Dass die zeitgenössischen Medienkünstler auf jegliches mimetisches Verfahren verzichten können, thematisiert Schappert in seinem Poetry-Video „Berggedicht“; ein weiterer Perspektivwechsel. Doch auch hier ist Vorsicht geboten. Was in dem Video wie die Konstruktion einer virtuellen kameralos konstruierten Landschaft, also einer Simulation von Naturklischees, wirkt, entpuppt sich als Pixelbild eines realen Hochgebirges aus Mallorca. Als reales Spurenelement kann die virtuelle Repoussoirfigur nicht mehr gelten, die der Zoom immer mehr ins Bild rückt. „Face to Face“ deklamiert der weibliche Avatar ein „Berggedicht“. Mit ihrer künstlichen Gestik und ihrer menschlich synchronisierten Stimme philosophiert die „Bergfrau“ über „digitale Gipfelpumps“ und „Ranken um rosa Söckchen“ und katapultiert sich gänzlich in die gegenwärtige Mallorca-Ballermann-Kultur hinein. Mit den bisweilen verqueren, endlos geloopten und fragmentarisch gesampelten Textversatzstücken jongliert der Künstler und Autor Schappert nicht nur mit ebenbürtigen Sprachklischees, die touristische Erlebnisse nobilitieren, sondern auch auf den ursprünglichen Inhalt eines Landschaftsgemäldes, der Widerschein des subjektiven Lebens im Reiche des objektiven Naturerlebens ist. In ironischer Brechung wird auf einer literarischen Ebene auch die Hochzeit von Sentiment und Staffage in der Landschaftsmalerei des frühen 19. Jahrhunderts in Erinnerung gerückt. Mit der Verwendung von „Staffagefiguren“ entstehen nämlich zwei Sprachen, zwei Mittelpunkte in einer Darstellung, die einander aufheben, wie es Friedrich Theodor Vischer (1807 - 1889) in einem Text über den „Zustand der jetzigen Malerei“ beleuchtete. Im Landschaftsgemälde sei das eigentliche Subjekt die Natur, nicht der Mensch. Tritt dieser mit dem Anspruch darin auf, dass wir uns für ihn interessieren, so hat das Gemälde zwei Subjekte, und die Einheit ist aufgehoben. „Die Staffage muss daher durchaus anspruchslos sein, sie darf den Menschen nur in Zuständen darstellen, in welchen er, fern von moralischen Zwecken und Kämpfen, harmlos das elementarische Leben gleichsam durch sie hindurchziehen lässt... Namentlich sei die Kleidung nicht preziös und erinnere nicht zu augenscheinlich an die künstlichen Bedürfnisse der menschlichen Gesellschaft“ (Vischer).

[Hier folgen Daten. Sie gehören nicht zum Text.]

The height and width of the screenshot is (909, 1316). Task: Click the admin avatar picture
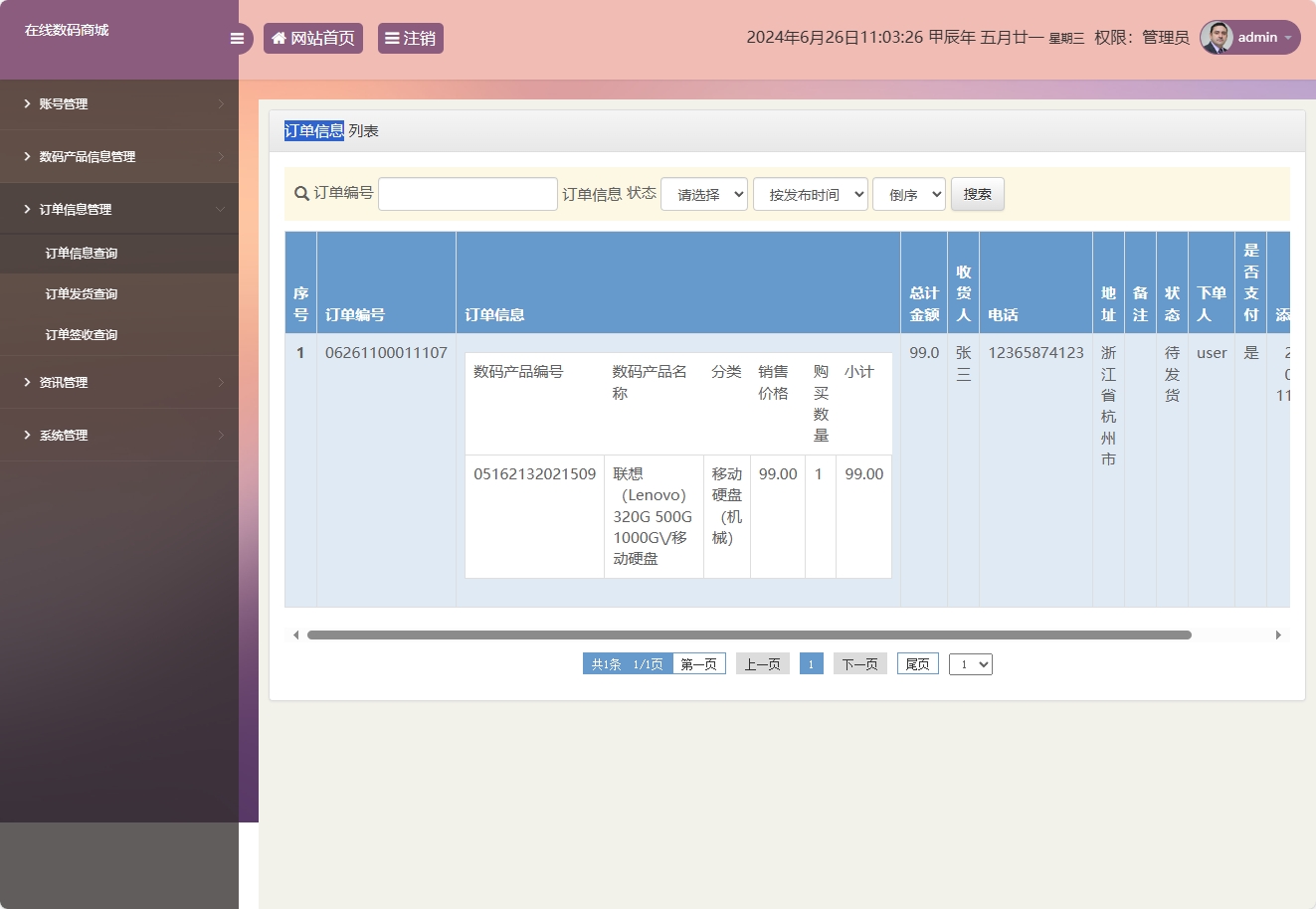(1216, 38)
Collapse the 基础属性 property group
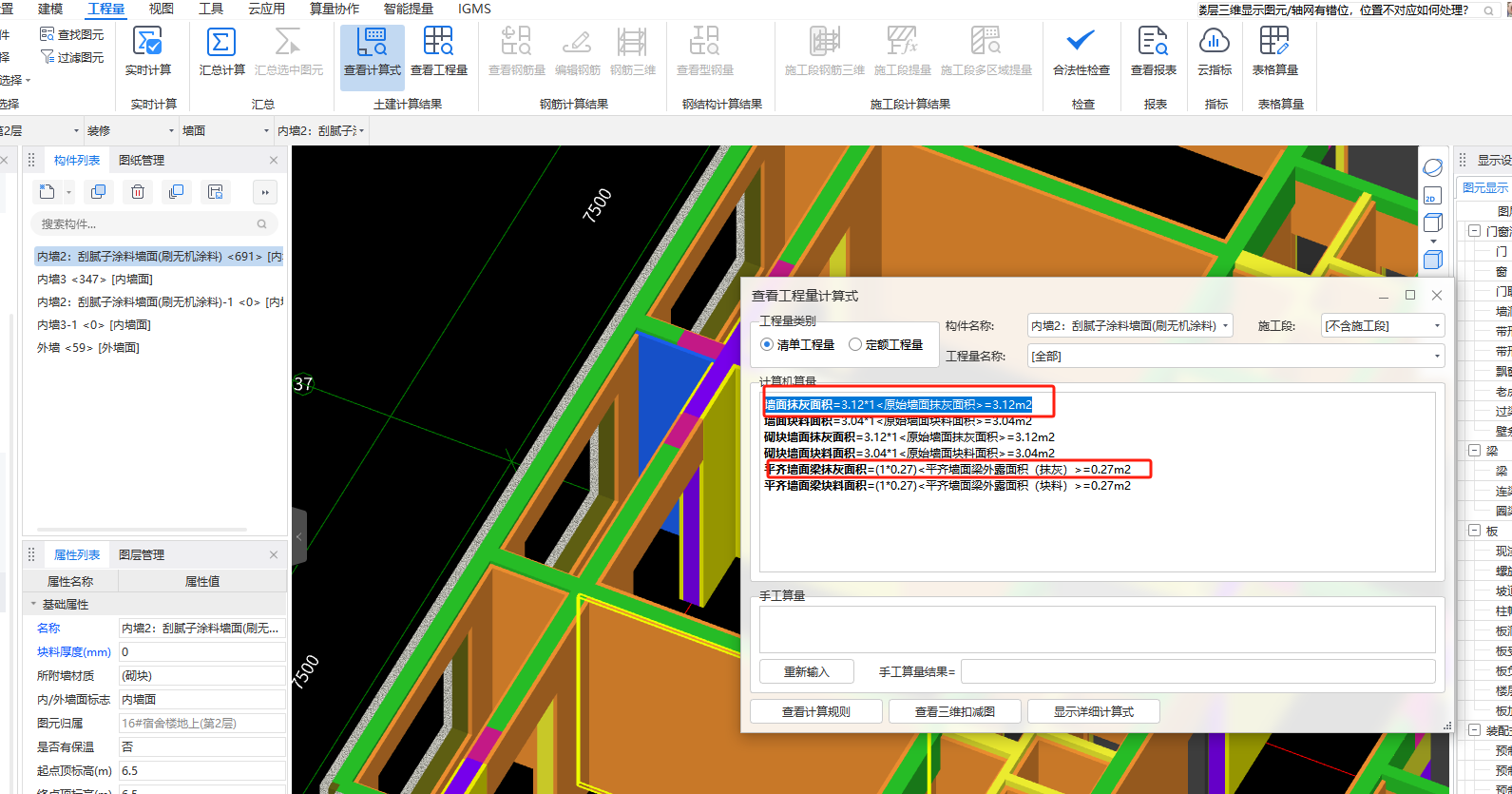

Ob das die „Entfernung der Natur“ erklärt, die die langsame Kamerafahrt am Ende genussvoll inszeniert, in der die immer realer erscheinende Landschaftskulisse in die Ferne schweift und das geschwätzige Cybergirl alleine zurücklässt?
III.
Roland Schappert arbeitet an den Übergängen der Medien, an den Nahtstellen verschiedenster Informationswelten, an Situationen, die „kippen“. So wie schon medial vermittelte Bilder immer Übersetzungen eines „Ursprungstextes“ sind, werden diese von ihm immer wieder neu transformiert und übersetzt und verändern die ursprüngliche Fassung dabei weiter. Seine Arbeiten zeichnen sich dadurch aus, dass sie nicht die Ursprungsbilder zu rekonstruieren suchen, oder einem rein bildnerisch medienkritischen Verfahren verhaftet bleiben, sondern eine „mediale Unentschiedenheit“ zum Ausgangspunkt für Neufindungen werden lassen. Diese sind wie z.B. sein Video „TV-Movie“ (1999) oder „Mord im Hochformat“ (1999/2000) durch Sampling und eine „hybride Medialität“ charakterisiert. Durch diese offenen „Momente der Unentschiedenheit“ entstanden zahlreiche Projekte und Kooperationen mit Schriftstellern, Musikern und Künstlern; Projekte, die sich schneeballartig weiterschreiben. Die Serie „Trinken“ (2002) umfasst ein Videoloop, Fotodrucke und Zeichnungen, die nach den Videobildern entstanden, ebenso wie eine imitierte Cocktailkarte, die ein E-mail-Interview enthält. Anlässlich des art forum Berlin 2002 hinterfragte Schappert, was Kunst in einer Künstlerbar zu suchen habe und frei nach der Kippenbergerschen Formel „Lieber Maler, male mir ein schönes Bild für meine Lieblingsbar“, wurden Besucher vorab gefragt, welches Bild sie in der Bar bevorzugen würden. Im Zentrum der Ergebnisse steht das als Video aufgezeichnete Interview der Barbesitzer, das ein junges, rauchendes Paar fokussiert ebenso wie ihr kleines Kind, das nach alkoholischem Getränk greift. Das Video inspirierte den mit dem Künstler befreundeten Schriftsteller Michael Ebmeyer zu einer Kurzgeschichte, die wiederum als neue Tonspur mit dem Video verknüpft wurde. Dabei laufen Loop des Textes und Loop des Bildes konträr und schaffen eine kaum merkliche und ständig sich wandelnde Bedeutungsverschiebung und Änderung. „Schon möglich, dass uns das auf Dauer nervös macht... .“
Dieses Video bildet das Bindeglied weiterer Stationen einer Wanderung, die unterschiedlichste mediale Brücken zu überqueren und zu bauen sucht. So entstehen in seinem jüngsten Projekt „Sounds im Auge“ – zusammen mit dem Schriftsteller Michael Ebmeyer, dem Lyriker Dieter M. Gräf und der Sängerin Barbara Schachtner – neue und eben nicht illustrative Verbindungen, in denen kurze Literaturstücke auf Bilder, Zeichnungen auf Gedichte, Gesang auf Videosequenzen und elektronische Soundcollage wiederum auf Text reagieren. „Sounds im Auge“ ist ein Projekt intermedialer Sprachfindung, eine Suche neuer Sichtweisen gewachsener Landschaften.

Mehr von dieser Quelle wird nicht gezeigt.